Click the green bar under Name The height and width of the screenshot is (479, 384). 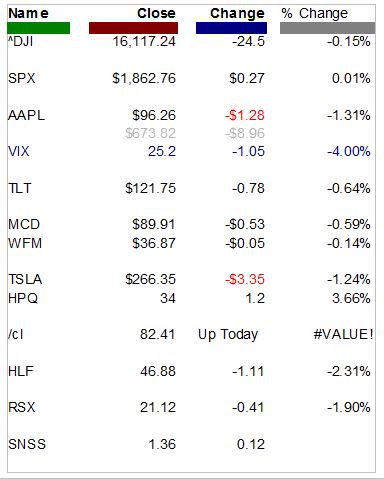coord(38,28)
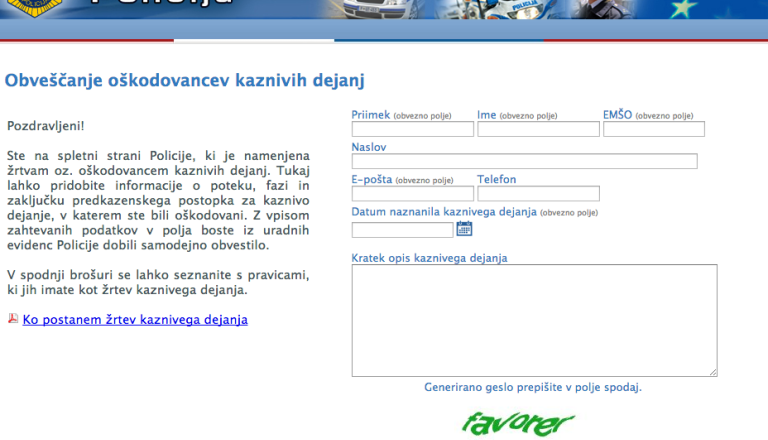Open the calendar date picker icon

(464, 229)
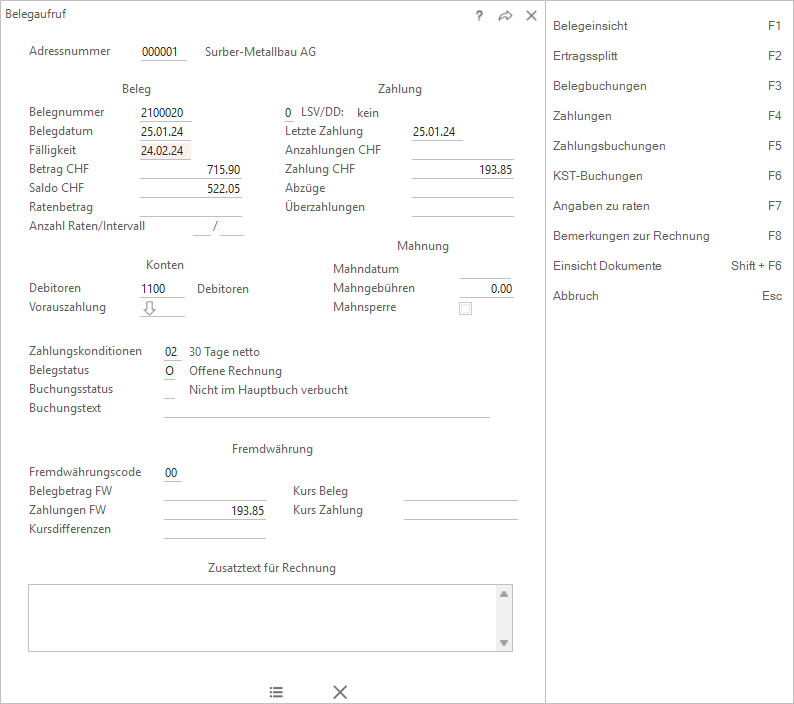Click the Zahlungskonditionen code field
Viewport: 794px width, 704px height.
coord(172,352)
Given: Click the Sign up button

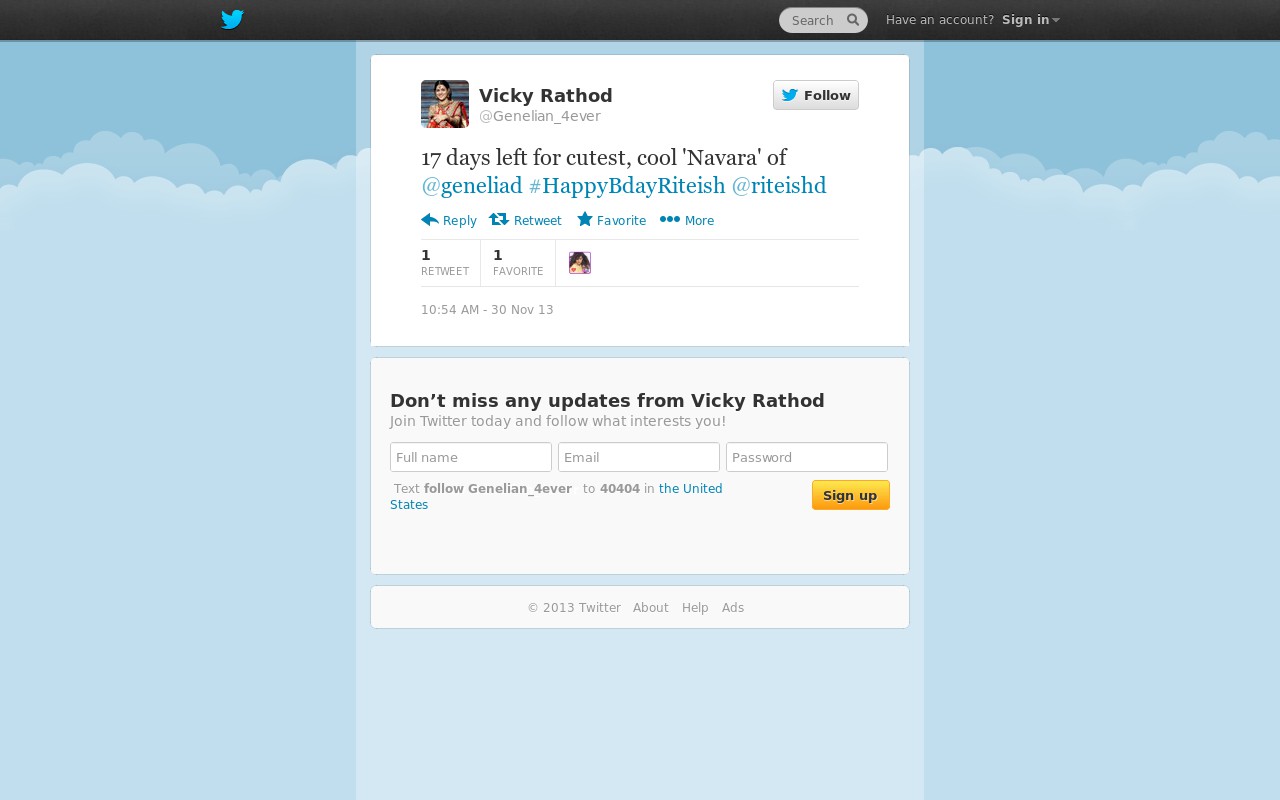Looking at the screenshot, I should (851, 495).
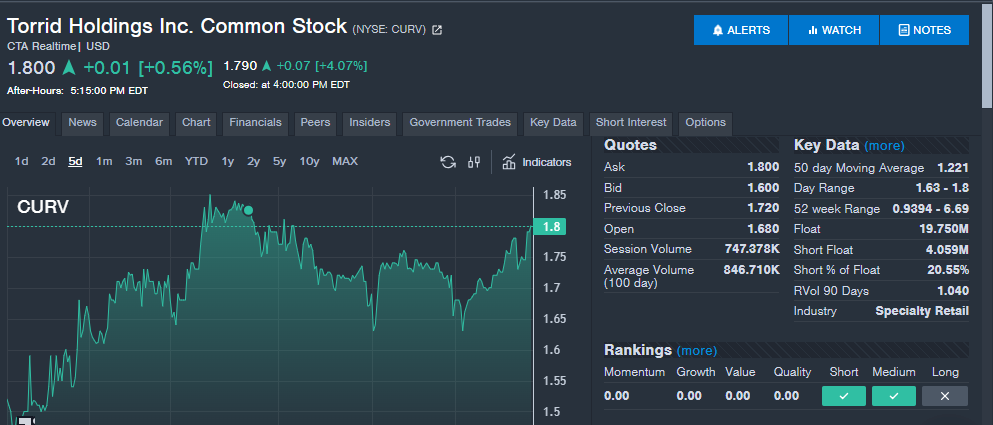Click the external link icon beside the CURV ticker
The image size is (993, 425).
pos(437,30)
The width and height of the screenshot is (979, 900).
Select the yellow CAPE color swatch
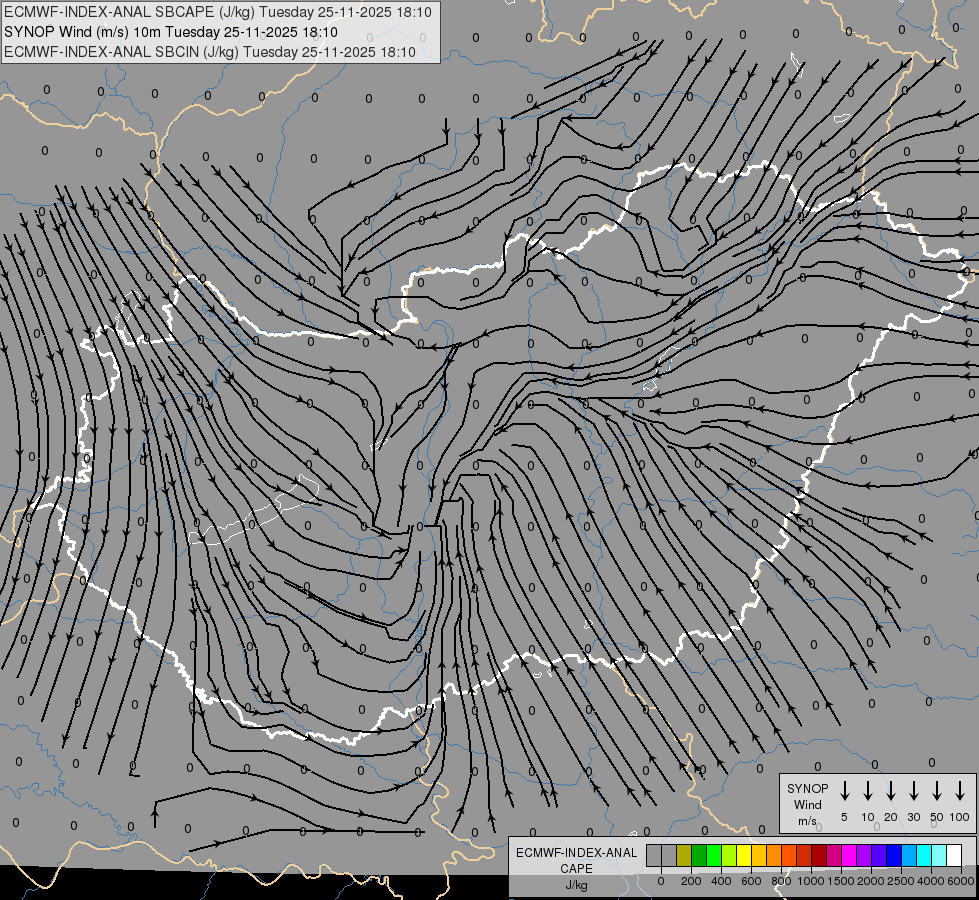(744, 855)
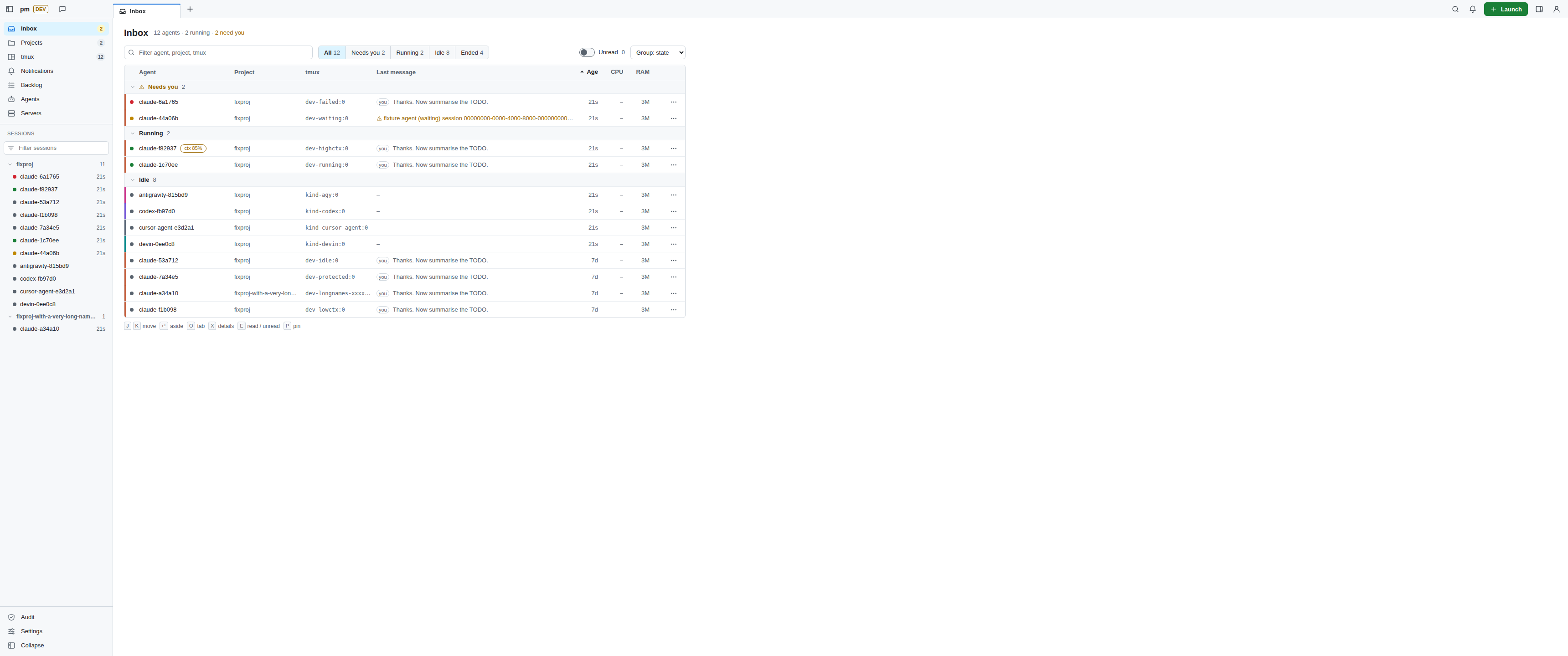Toggle the right side panel icon
Image resolution: width=1568 pixels, height=656 pixels.
(x=1539, y=9)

» Your goal:
Output exactly, and only, the lines running from the line containing "The width and" to the last line of the entries above, omitting the pictures.

» Result below:
The width and height of the screenshot is (979, 900).
Select the yellow CAPE color swatch
(744, 855)
Toggle the right side panel icon
Image resolution: width=1568 pixels, height=656 pixels.
(x=1539, y=9)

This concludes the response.